● TASK OBJECTIVE: Whatever lies between the line that holds "The height and" and the final line of the records below, both included, should be repeated exactly; leave out the pictures and add nothing.

DATASET EXCERPTS Start Marker

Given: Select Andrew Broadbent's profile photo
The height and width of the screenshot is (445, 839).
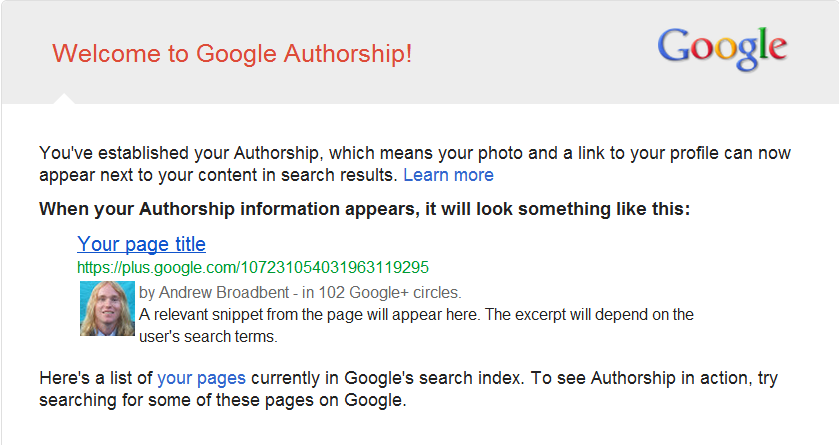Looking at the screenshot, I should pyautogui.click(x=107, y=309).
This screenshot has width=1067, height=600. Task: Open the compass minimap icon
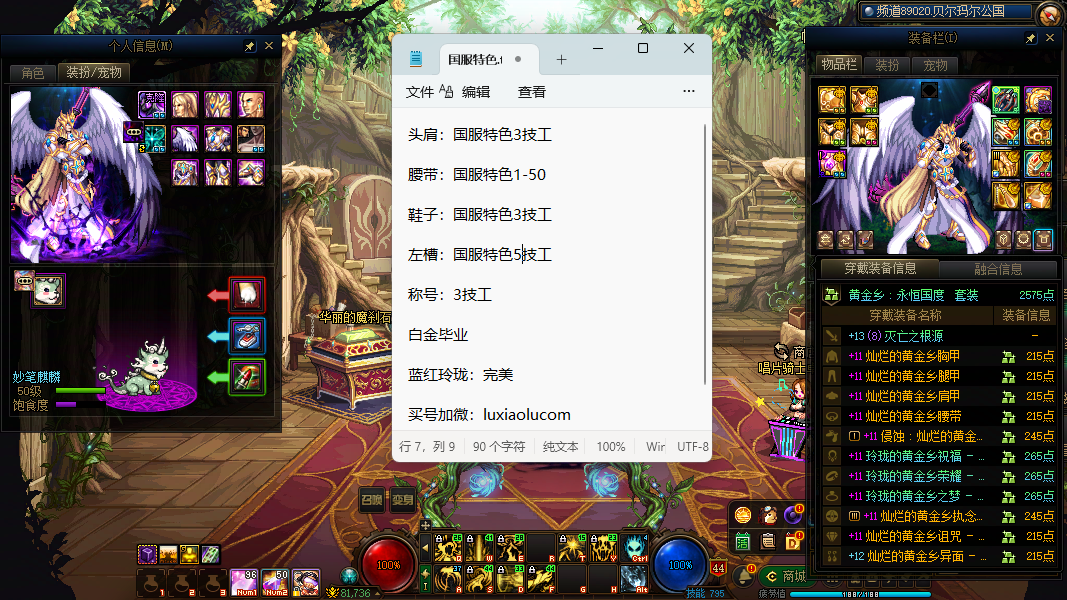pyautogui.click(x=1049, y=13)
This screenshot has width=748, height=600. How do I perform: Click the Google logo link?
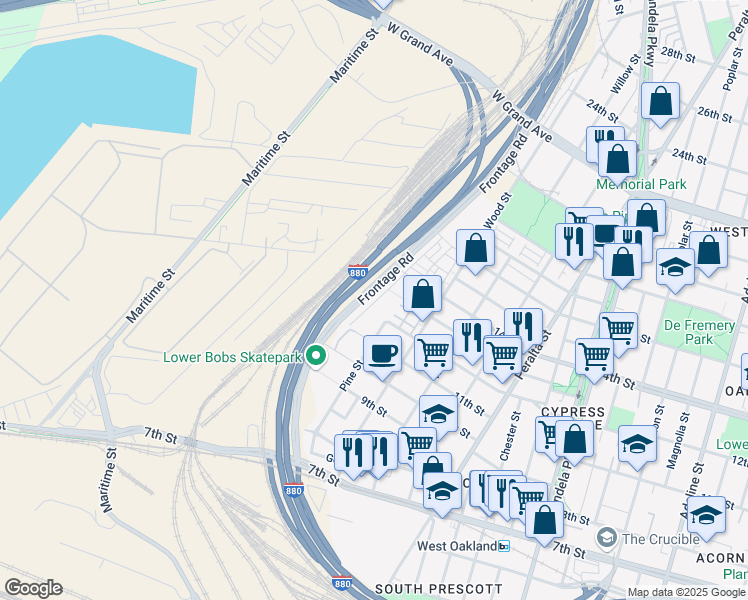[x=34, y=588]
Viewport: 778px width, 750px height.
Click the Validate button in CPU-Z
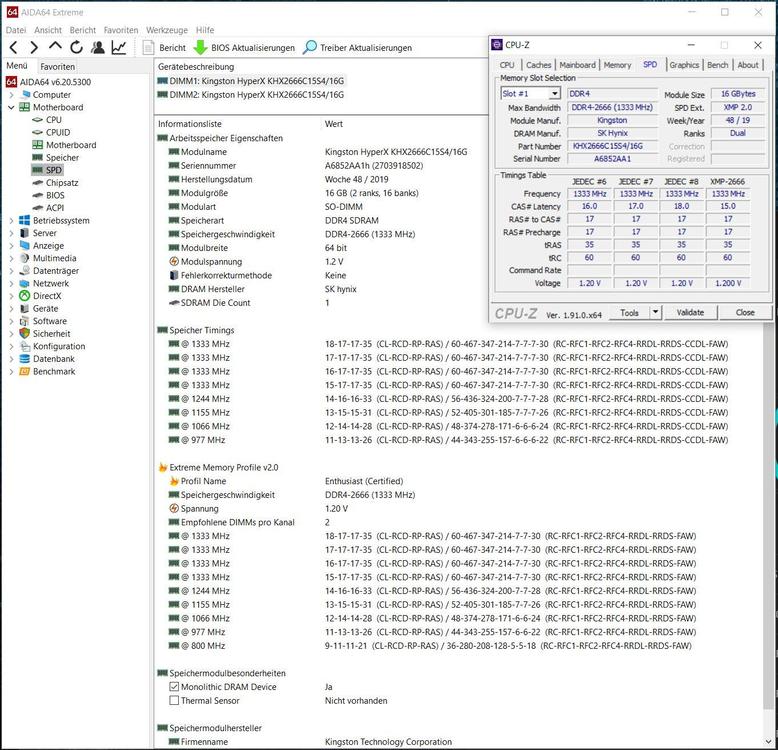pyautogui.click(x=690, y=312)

DATASET EXCERPTS End Marker

● ANSWER SPACE:
The height and width of the screenshot is (445, 839).
Looking at the screenshot, I should pyautogui.click(x=107, y=309).
This screenshot has width=1067, height=600. Task: Open the compass minimap icon
pyautogui.click(x=1049, y=13)
This screenshot has width=748, height=600. How do I perform: Click the Google logo link?
[x=34, y=588]
Viewport: 778px width, 750px height.
Click the Validate button in CPU-Z
pyautogui.click(x=690, y=312)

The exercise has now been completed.